The chart below shows the spreads of each of these rates to the repo (policy rate). It is striking that they are larger and more negative on average than for the SABOR, the South African Benchmark Overnight Rate.

The reason that ZARONIA has a larger negative spread than SABOR is that its calculation differs meaningfully. The SABOR is calculated based on the largest interbank deposits other than at repo and incorporates the implied rate on short-term funding in the foreign exchange swap market (which has been higher and more volatile than other overnight rates over this period). Very high and very low yields are trimmed from ZARONIA’s calculation. Although using trimmed mean calculations is not unusual in construction of reference rates, it is a methodological choice that might affect the representativeness of the measure if it excludes a large volume of market transactions. In the case of SABOR, smaller depositors that are not able to obtain better rates are excluded from the calculation. In the case of ZARONIA, the calculation excludes rates from large transactions, which means that it would overstate the spread between the policy rate and the average rate applicable to unsecured interbank transactions if large transactions tend to occur at lower rates or understand the spread if large transactions occur at higher rates (with the latter being most likely).
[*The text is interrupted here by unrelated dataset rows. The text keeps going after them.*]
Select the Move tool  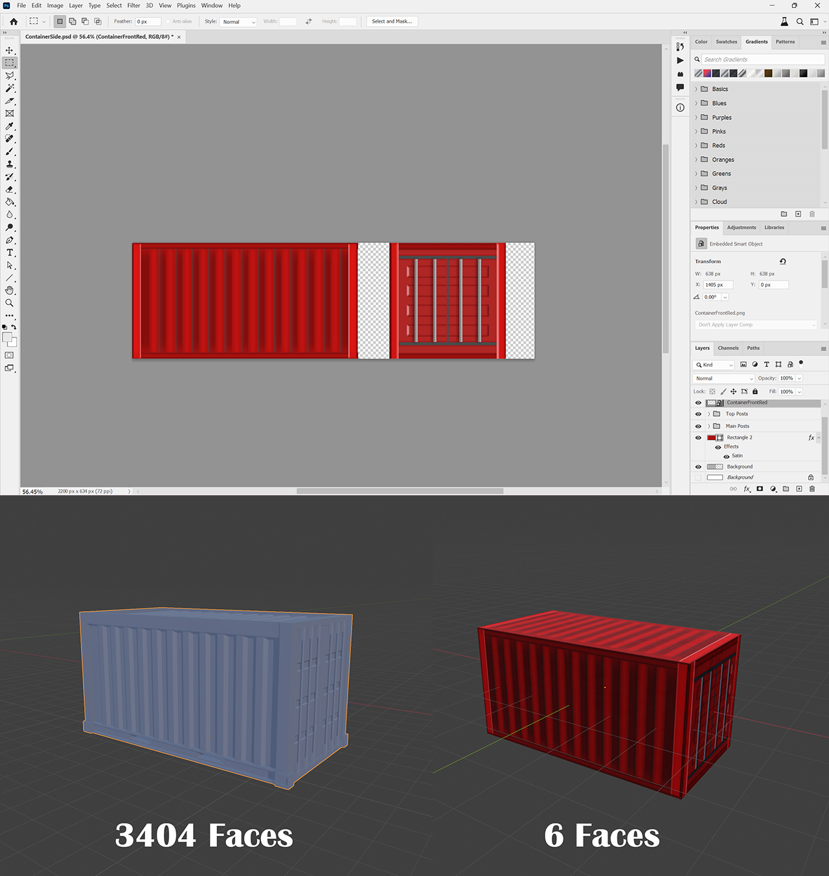[9, 50]
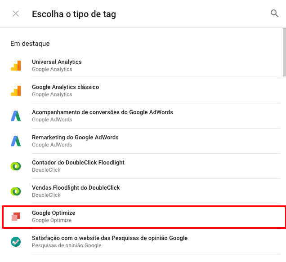The width and height of the screenshot is (286, 262).
Task: Click the Google Optimize red icon
Action: point(16,217)
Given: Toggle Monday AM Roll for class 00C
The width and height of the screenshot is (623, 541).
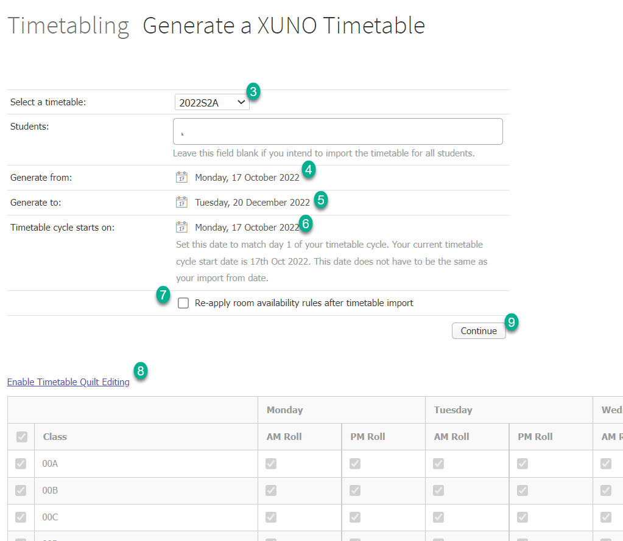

It is a pity that an untrimmed version of ZARONIA has not published for the implications of this methodological decision to be assessed.

The large negative spread to the policy rate likely reflects the impact of SARB’s requirement that banks place 2.5% of their total liabilities with SARB on an unremunerated basis and the penalisation of deposits in excess of banks’ quotas of excess reserves (now that the system is flush with reserves after the implementation of the new monetary policy implementation regime). It is also likely that Basel 3 regulations that encourage banks to hold higher levels of high quality liquid assets and funding on a longer term basis have affected liquidity in the interbank market.

These interest rate benchmarks are also meant to be used to assess the transmission of monetary policy and risks to the financial system. Without a longer series for ZARONIA it is not possible to assess whether policy rate changes have been reflected rapidly in the new benchmark. And since the repo is secured, it is important that secured benchmark rates are also published to enable monitoring of whether policy changes are being reflected in market conditions. SARB is planning to publish ZASFR, the South African Secured Overnight Financing Rate, a secured overnight benchmark, but has not made it available as yet.

Having more representative overnight rates available may encourage the development of a tradable overnight rate overnight indexed swap market that would help with the pricing of financial market derivatives in South Africa. By providing enhanced ability to measure financial market premia, this would also enable expectations of monetary policy to be more accurately measured using financial market prices.

Lastly, reference rates are used as proxies in the estimation of bank funding costs, and the methodological choices made in their calculation might affect whether they would reflect changes in banks’ marginal funding costs. It would be great if SARB would publish more data to enable bank funding costs to be estimated more precisely at bank-level for detailed monitoring of the transmission of policy and stability of the financial system on an ongoing basis.

Footnotes

The narrowing of the SABOR-repo spread over the long term likely reflects regulatory frictions that placed upward pressure on funding cost (here and here). The net stable funding regulations, for example, served to increase banks’ funding costs by increasing the duration of banks’ funding liabilities and the relative cost of deposit funding. Together with the liquidity coverage ratio regulations, these requirements induced banks to pay more for corporate cash in light of its favourable regulatory treatment. What is unusual about South Africa relative to major advanced economy banking systems, is that weighted average bank funding costs in South Africa are low relative to reference rates, reflecting the high share of deposits in bank funding and low average relative rates on such deposits (particularly on-call deposits). In other banking systems, such as Australia and New Zealand, deposit rates have tended to be above reference rates. One cannot estimate the contribution of the Basel regulations to the observed shift in money market spreads without detailed data on the transactions in the money market.